Excerpted text —

Background/objectives: Exercise calorimetry provides a means to quantify the relative contributions of lipid and carbohydrate (CHO) oxidation across a range of exercise intensities. Although lipid oxidation capacity has been widely studied-particularly in relation to exercise prescription for individuals with obesity-the factors governing CHO oxidation during exercise are less clearly defined. This study therefore aimed to investigate, within a large single-center cohort, not only the established determinants of maximal lipid oxidation (LIPOXmax) but also those influencing CHO oxidation.

Methods: Exercise calorimetry was performed in a cohort of 6465 individuals (4561 women and 1904 men; mean age 46.5 years; mean BMI 33.6 kg/m²). Two principal physiological indices were derived: LIPOXmax, defined as the exercise intensity eliciting maximal rates of fat oxidation, and the carbohydrate cost of the watt (CCW), defined as the slope characterizing the relationship between CHO oxidation and power output.

Information supplied —
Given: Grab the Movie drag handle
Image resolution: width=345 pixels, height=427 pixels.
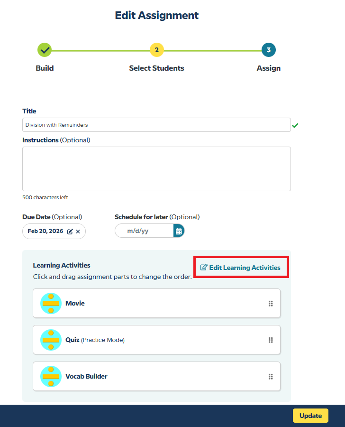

Exercise brief —
Return everything in the exercise calorimetry text from "Methods: Exercise calorimetry" down to "and power output.", unchanged.

Result of the exercise —
Methods: Exercise calorimetry was performed in a cohort of 6465 individuals (4561 women and 1904 men; mean age 46.5 years; mean BMI 33.6 kg/m²). Two principal physiological indices were derived: LIPOXmax, defined as the exercise intensity eliciting maximal rates of fat oxidation, and the carbohydrate cost of the watt (CCW), defined as the slope characterizing the relationship between CHO oxidation and power output.